Sin embargo Natalie se recostó contra la cabecera de la cama, la extensión de la cadena permitiéndole que pegara sus rodillas contra el pecho.

–¿Tienes hambre?, ¿tienes sed?

–Sí… Creo que sí –contestó ella pensando en el tono de voz del extraño desconocido, el cual se hubiese podido comparar con el de Sebastián o el de cualquier otro muchacho de su edad.

El hombre de la máscara se sentó en el borde de la cama, provocando que la muchacha de los ojos verdes y el cabello naranja se desplazara hacia el borde contrario.

–Me imagino que no has comido muy bien durante los últimos días…

–Solo algunas frutas –contestó ella, sorprendida por la amabilidad de aquel hombre.

–¿Quieres que te explique por qué estás aquí?

–Sí…

–¿Y quieres que lo haga antes de que comas y bebas algo, o después?

–Lo que usted quiera… –dijo una Natalie a la que le costaba hilar más de dos frases seguidas.

–Mira, te voy a traer algo y después te cuento –el hombre de la máscara se levantó y salió de la habitación cerrando la puerta tras de sí. Natalie se paró inmediatamente y se desplazó con la intención de abrirla, pero la extensión de la cadena no le permitió separarse más de metro y medio de la cama.
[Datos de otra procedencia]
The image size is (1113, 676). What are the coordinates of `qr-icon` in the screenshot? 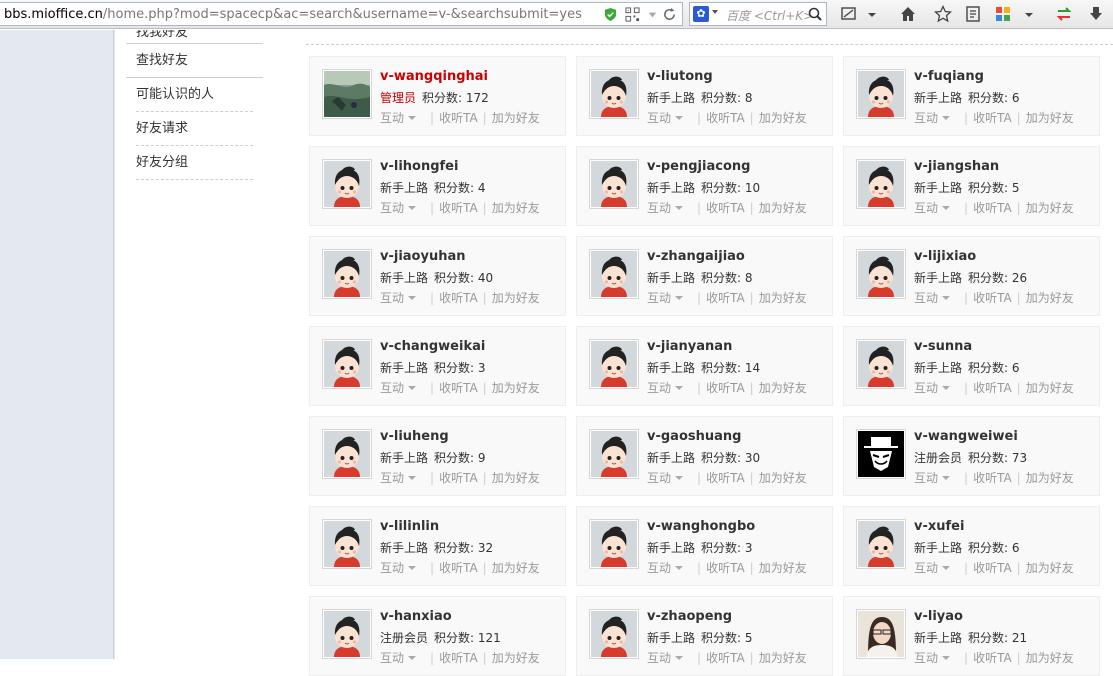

Volvió a sentarse, y en medio de los nervios pensó en lo que acababa de ver: la historia de Michelle era cierta, no habían sido alucinaciones ni tampoco las visiones de un náufrago sediento. El hombre de la máscara existía, y todo parecía indicar que no les quería hacer daño, o por lo menos no a ella. Sus ojos verdes, al mismo tiempo eran hermosos, dulces y penetrantes, y la forma como se movía y se expresaba eran las de una persona joven, muy probablemente de la misma edad de cualquiera de sus compañeros. No le quedaba claro cómo podía existir en esa isla un lugar con la comodidad y el lujo como los de aquella habitación. Se preguntó si estaría en alguna parte del subterráneo, o si por el contrario se encontraría a varios kilómetros de distancia de la parte de la isla que había conocido hasta el momento. Se quedó mirando al techo por unos minutos, tratando de espantar el miedo y de disfrutar de la comodidad de la cama, hasta el momento en que el hombre regresó. En sus manos llevaba una bandeja que puso sobre sus piernas. No lo podía creer; era casi como mirar la bandeja del restaurante de un hotel. La vajilla era del mejor estilo europeo, y en el plato principal estaba servido lo que a ella le pareció un pescado frito, ensalada y papas a la francesa. La comida la complementaban dos vasos de espeso líquido amarillo y un pequeño durazno.